Deux experts juridiques donnent leur point de vue.

 


Me Yusrah Ayesha Aumeer : « Vers des procès et des jugements en ligne »

Me Yusrah Ayesha Aumeer.
Me Yusrah Ayesha Aumeer.

Selon Me Yusrah Ayesha Aumeer, alors que la pandémie de la COVID-19 se propageait rapidement à travers le monde en 2020, notre système judiciaire a dû se restructurer du jour au lendemain. Nos instances se sont ainsi efforcées de s'adapter aux restrictions sans précédent imposées par la pandémie.

Pour l’avocate, la COVID-19 a posé des défis uniques aux administrateurs judiciaires et aux juges, qui ont tenté de trouver des moyens de répondre aux besoins continus des justiciables afin que leurs différends soient résolus de manière équitable, rapide et efficace. La santé du personnel judiciaire, des avocats, des témoins et des membres du public a été tenue en haute estime.

Certains tribunaux ont même dû fermer complètement leurs portes, tandis que d'autres ont reporté à plusieurs reprises les procès, à l'exception des plus cruciaux. Toutes les juridictions ont été confrontées à un environnement inconnu où le port du masque et la distanciation sociale sont devenus la nouvelle norme.

« Audiences virtuelles »

Par ailleurs, Me Aumeer soutient que la pandémie a également entraîné un basculement radical vers l’activité en ligne, les comparutions et les audiences virtuelles devenant de plus en plus courantes. Selon elle, cette évolution était indispensable même avant 2019. Si certains changements peuvent être temporaires, affirme-t-elle, d’autres pourraient avoir des implications à long terme pour l'avenir du système judiciaire.

Pour elle, il s’agit d’une situation sans précédent, car Maurice est confronté à des conditions météorologiques cycloniques rudes, provoquant des inondations à travers l’île. Récemment, la capitale a été gravement touchée par des crues soudaines, nécessitant un confinement partiel.

« Nous sommes confrontés à une réalité incontestable similaire à celle de la pandémie de COVID-19. Nos tribunaux se trouvent dans une position particulièrement désavantagée.

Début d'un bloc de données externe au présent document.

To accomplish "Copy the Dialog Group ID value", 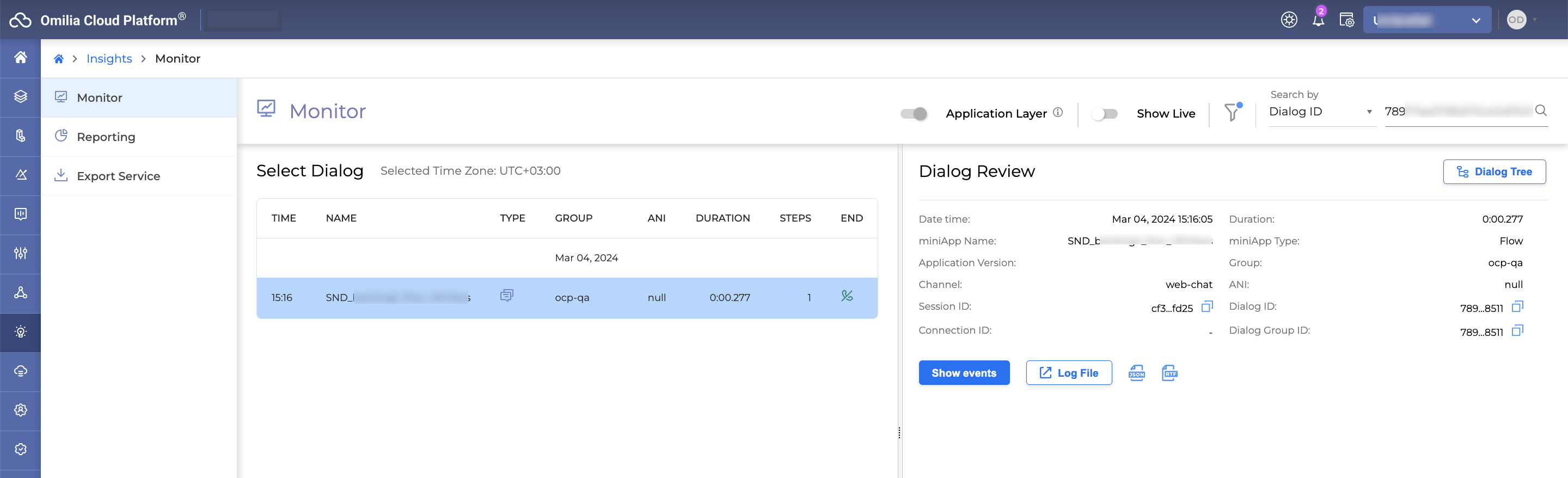I will [1517, 330].
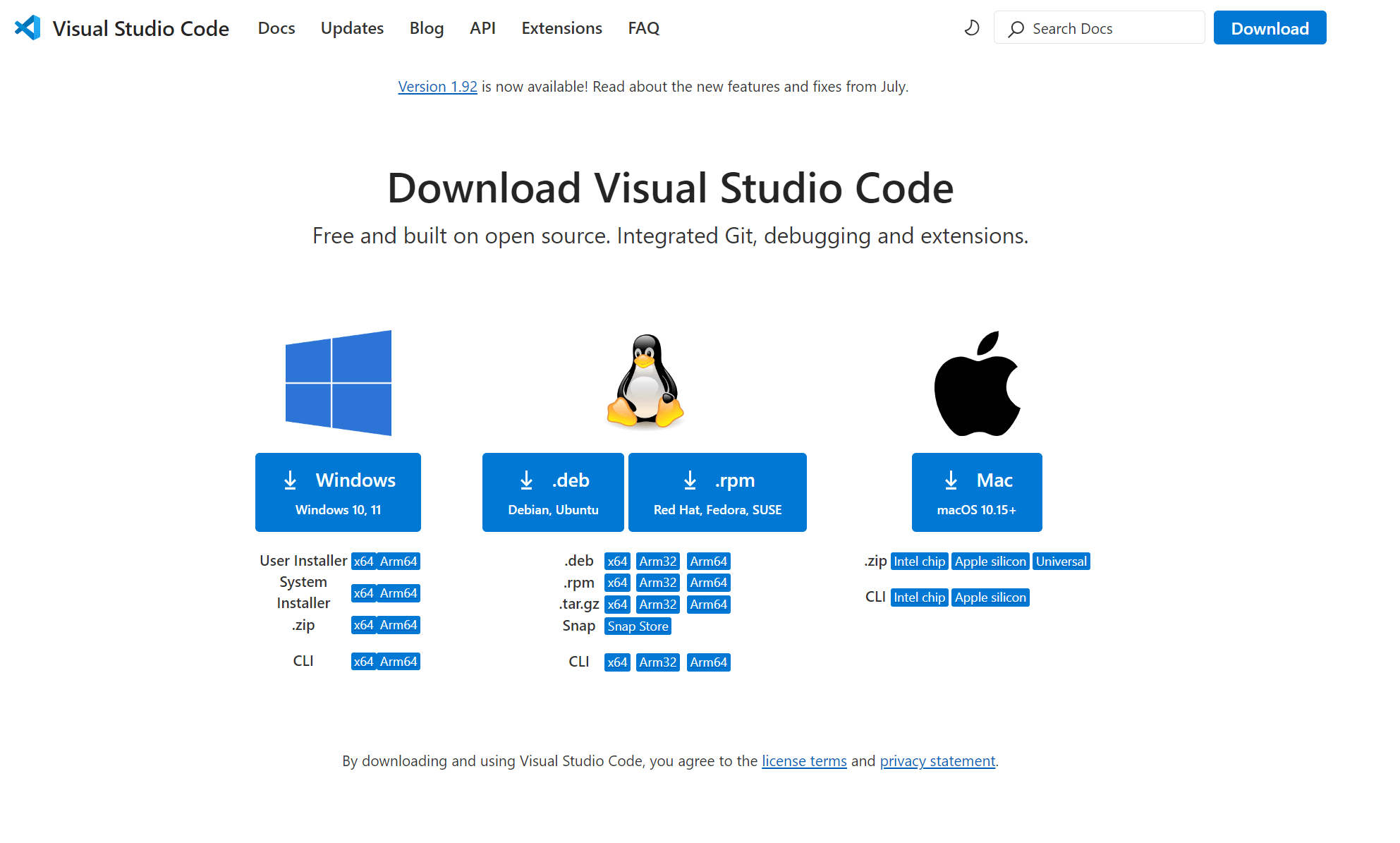Open the license terms link
Viewport: 1400px width, 843px height.
click(x=804, y=761)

Plus d'une décennie de sous-investissement dans les cours de justice signifie que presque aucun d'entre eux n'est en mesure de subvenir à leurs besoins de base, encore moins en été, lorsque la canicule est insupportable. La plupart des salles d'audience ne sont même pas équipées de climatisation, ni même d'un système de ventilation adéquat, ce qui rend les conditions de travail intenables », souligne Me Yusrah Ayesha Aumeer.

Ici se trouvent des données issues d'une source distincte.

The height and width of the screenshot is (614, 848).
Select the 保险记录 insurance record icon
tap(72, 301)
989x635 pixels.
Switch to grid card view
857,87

Elle remarque que « même si ces nécessités fondamentales font défaut dans nos tribunaux, nous aurions espéré que l’investissement soit dirigé vers d’autres aspects tout aussi importants. Cela prend en compte le fait que Maurice n’est pas épargné par les inondations et que nous ne pouvons plus prétendre qu’un confinement est une situation sans précédent. Par exemple, travailler en ligne, mener des audiences et rendre des décisions à distance, sans qu'aucun des participants n'ait à quitter son domicile ». 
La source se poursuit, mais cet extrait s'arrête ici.